[Start of section]

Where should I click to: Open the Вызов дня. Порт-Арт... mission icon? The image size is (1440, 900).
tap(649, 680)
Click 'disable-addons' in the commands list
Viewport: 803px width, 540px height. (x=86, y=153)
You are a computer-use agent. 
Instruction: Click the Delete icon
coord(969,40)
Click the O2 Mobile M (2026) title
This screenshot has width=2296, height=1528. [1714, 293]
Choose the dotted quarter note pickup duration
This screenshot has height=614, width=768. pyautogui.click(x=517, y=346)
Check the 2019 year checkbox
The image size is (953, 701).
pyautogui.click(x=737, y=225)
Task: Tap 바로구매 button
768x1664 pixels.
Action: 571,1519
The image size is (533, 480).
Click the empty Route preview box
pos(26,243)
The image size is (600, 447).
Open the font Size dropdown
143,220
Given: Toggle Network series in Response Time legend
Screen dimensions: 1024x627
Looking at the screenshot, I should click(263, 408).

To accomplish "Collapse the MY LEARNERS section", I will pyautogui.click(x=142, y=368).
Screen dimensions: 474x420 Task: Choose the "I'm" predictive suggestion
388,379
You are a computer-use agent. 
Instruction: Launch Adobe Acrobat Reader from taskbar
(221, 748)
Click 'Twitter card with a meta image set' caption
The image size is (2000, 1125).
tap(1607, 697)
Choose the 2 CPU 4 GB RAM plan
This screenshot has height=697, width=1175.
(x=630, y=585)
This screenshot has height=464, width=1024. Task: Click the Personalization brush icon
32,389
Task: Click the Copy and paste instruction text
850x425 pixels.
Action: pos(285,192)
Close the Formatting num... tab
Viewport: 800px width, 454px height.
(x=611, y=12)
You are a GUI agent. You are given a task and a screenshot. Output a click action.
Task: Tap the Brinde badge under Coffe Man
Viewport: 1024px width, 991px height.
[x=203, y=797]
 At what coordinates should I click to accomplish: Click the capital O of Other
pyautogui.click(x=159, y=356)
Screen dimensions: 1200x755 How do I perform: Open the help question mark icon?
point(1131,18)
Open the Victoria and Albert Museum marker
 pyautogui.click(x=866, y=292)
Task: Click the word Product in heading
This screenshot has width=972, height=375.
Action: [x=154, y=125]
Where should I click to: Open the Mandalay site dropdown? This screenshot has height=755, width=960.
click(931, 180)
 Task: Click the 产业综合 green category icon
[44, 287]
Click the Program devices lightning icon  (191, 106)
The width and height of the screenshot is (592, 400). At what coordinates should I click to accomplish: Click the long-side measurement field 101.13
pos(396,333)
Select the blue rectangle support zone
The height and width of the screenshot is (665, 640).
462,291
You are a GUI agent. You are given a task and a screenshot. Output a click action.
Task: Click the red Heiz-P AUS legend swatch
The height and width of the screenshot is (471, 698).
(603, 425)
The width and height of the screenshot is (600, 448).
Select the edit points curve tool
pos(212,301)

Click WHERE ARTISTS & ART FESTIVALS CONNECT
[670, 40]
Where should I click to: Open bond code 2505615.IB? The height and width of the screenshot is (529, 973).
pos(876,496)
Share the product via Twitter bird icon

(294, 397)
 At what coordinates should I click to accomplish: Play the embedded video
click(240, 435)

[End of section]

**Task objective**
Copy all of the data above, character for character.

**Your solution**
Where should I click to: Open the Вызов дня. Порт-Арт... mission icon? The image size is (1440, 900).
tap(649, 680)
Click 'disable-addons' in the commands list
Viewport: 803px width, 540px height. (x=86, y=153)
You are a computer-use agent. 
Instruction: Click the Delete icon
coord(969,40)
Click the O2 Mobile M (2026) title
This screenshot has width=2296, height=1528. [1714, 293]
Choose the dotted quarter note pickup duration
This screenshot has height=614, width=768. pyautogui.click(x=517, y=346)
Check the 2019 year checkbox
The image size is (953, 701).
pyautogui.click(x=737, y=225)
Task: Tap 바로구매 button
768x1664 pixels.
Action: 571,1519
The image size is (533, 480).
Click the empty Route preview box
pos(26,243)
The image size is (600, 447).
Open the font Size dropdown
143,220
Given: Toggle Network series in Response Time legend
Screen dimensions: 1024x627
Looking at the screenshot, I should click(263, 408).

To accomplish "Collapse the MY LEARNERS section", I will pyautogui.click(x=142, y=368).
Screen dimensions: 474x420 Task: Choose the "I'm" predictive suggestion
388,379
You are a computer-use agent. 
Instruction: Launch Adobe Acrobat Reader from taskbar
(221, 748)
Click 'Twitter card with a meta image set' caption
The image size is (2000, 1125).
tap(1607, 697)
Choose the 2 CPU 4 GB RAM plan
This screenshot has height=697, width=1175.
(x=630, y=585)
This screenshot has height=464, width=1024. Task: Click the Personalization brush icon
32,389
Task: Click the Copy and paste instruction text
850x425 pixels.
Action: pos(285,192)
Close the Formatting num... tab
Viewport: 800px width, 454px height.
(x=611, y=12)
You are a GUI agent. You are given a task and a screenshot. Output a click action.
Task: Tap the Brinde badge under Coffe Man
Viewport: 1024px width, 991px height.
[x=203, y=797]
 At what coordinates should I click to accomplish: Click the capital O of Other
pyautogui.click(x=159, y=356)
Screen dimensions: 1200x755 How do I perform: Open the help question mark icon?
point(1131,18)
Open the Victoria and Albert Museum marker
 pyautogui.click(x=866, y=292)
Task: Click the word Product in heading
This screenshot has width=972, height=375.
Action: [x=154, y=125]
Where should I click to: Open the Mandalay site dropdown? This screenshot has height=755, width=960.
click(931, 180)
 Task: Click the 产业综合 green category icon
[44, 287]
Click the Program devices lightning icon  (191, 106)
The width and height of the screenshot is (592, 400). At what coordinates should I click to accomplish: Click the long-side measurement field 101.13
pos(396,333)
Select the blue rectangle support zone
The height and width of the screenshot is (665, 640).
462,291
You are a GUI agent. You are given a task and a screenshot. Output a click action.
Task: Click the red Heiz-P AUS legend swatch
The height and width of the screenshot is (471, 698).
(603, 425)
The width and height of the screenshot is (600, 448).
Select the edit points curve tool
pos(212,301)

Click WHERE ARTISTS & ART FESTIVALS CONNECT
[670, 40]
Where should I click to: Open bond code 2505615.IB? The height and width of the screenshot is (529, 973).
pos(876,496)
Share the product via Twitter bird icon

(294, 397)
 At what coordinates should I click to accomplish: Play the embedded video
click(240, 435)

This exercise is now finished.